━━ QUOTED TEXT ━━

Tuesday, January 08, 2013

 
No good deed: the chutzpah files

by digby

They're baaaack:

Fresh from paying back a $182 billion bailout, the American International Group Inc. has been running a nationwide advertising campaign with the tagline "Thank you America."

Behind the scenes, the restored insurance company is weighing whether to tell the government agencies that rescued it during the financial crisis: thanks, but you cheated our shareholders.

The board of A.I.G. will meet on Wednesday to consider joining a $25 billion shareholder lawsuit against the government, court records show. The lawsuit does not argue that government help was not needed. It contends that the onerous nature of the rescue - the taking of what became a 92 percent stake in the company, the deal's high interest rates and the funneling of billions to the insurer's Wall Street clients - deprived shareholders of tens of billions of dollars and violated the Fifth Amendment, which prohibits the taking of private property for "public use, without just compensation."

Maurice R. Greenberg, A.I.G.'s former chief executive, who remains a major investor in the company, filed the lawsuit in 2011 on behalf of fellow shareholders. He has since urged A.I.G. to join the case, a move that could nudge the government into settlement talks.

You know what? To hell with the shareholders. They're lucky they still own a piece of a company that by all rights wouldn't even exist if it weren't for the US taxpayers.

But it's typical. AIG has been whining and sniveling from the very beginning of the crisis they helped create. Remember this?

━━━

• _YOUR GOAL_
Reproduce word for word the part of the post on the A.I.G. shareholder lawsuit that begins at the words "Maurice R. Greenberg, A.I.G.'s" and stops after the words "into settlement talks.".

━━ GIVEN DATA ━━

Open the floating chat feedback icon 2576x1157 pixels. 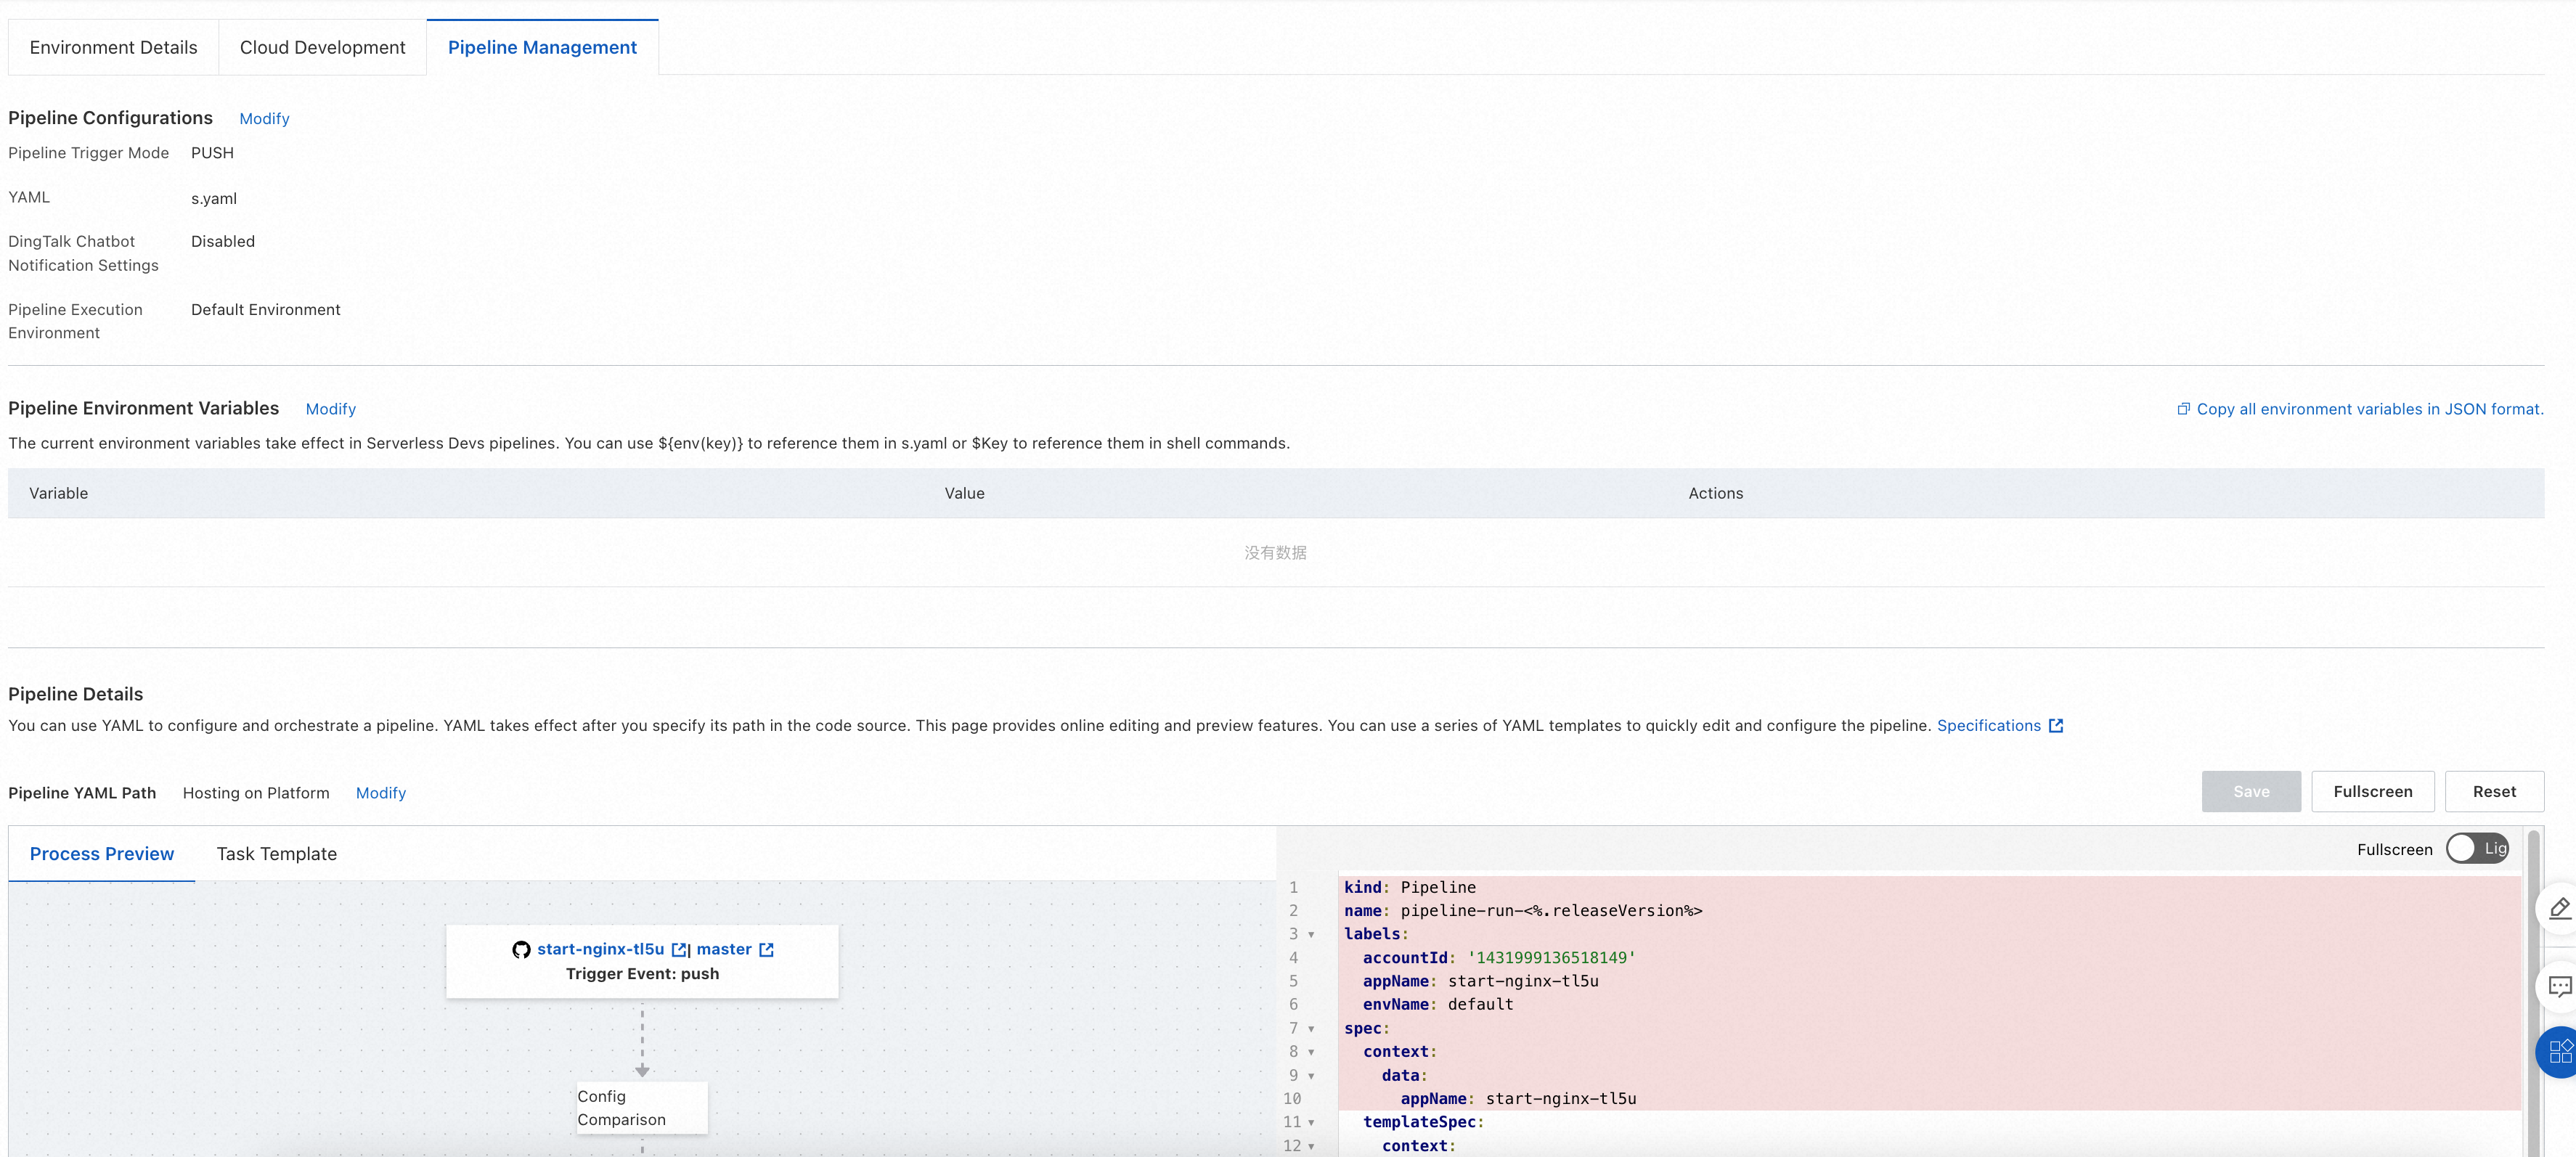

━━━

• _FINISHED ANSWER_
Maurice R. Greenberg, A.I.G.'s former chief executive, who remains a major investor in the company, filed the lawsuit in 2011 on behalf of fellow shareholders. He has since urged A.I.G. to join the case, a move that could nudge the government into settlement talks.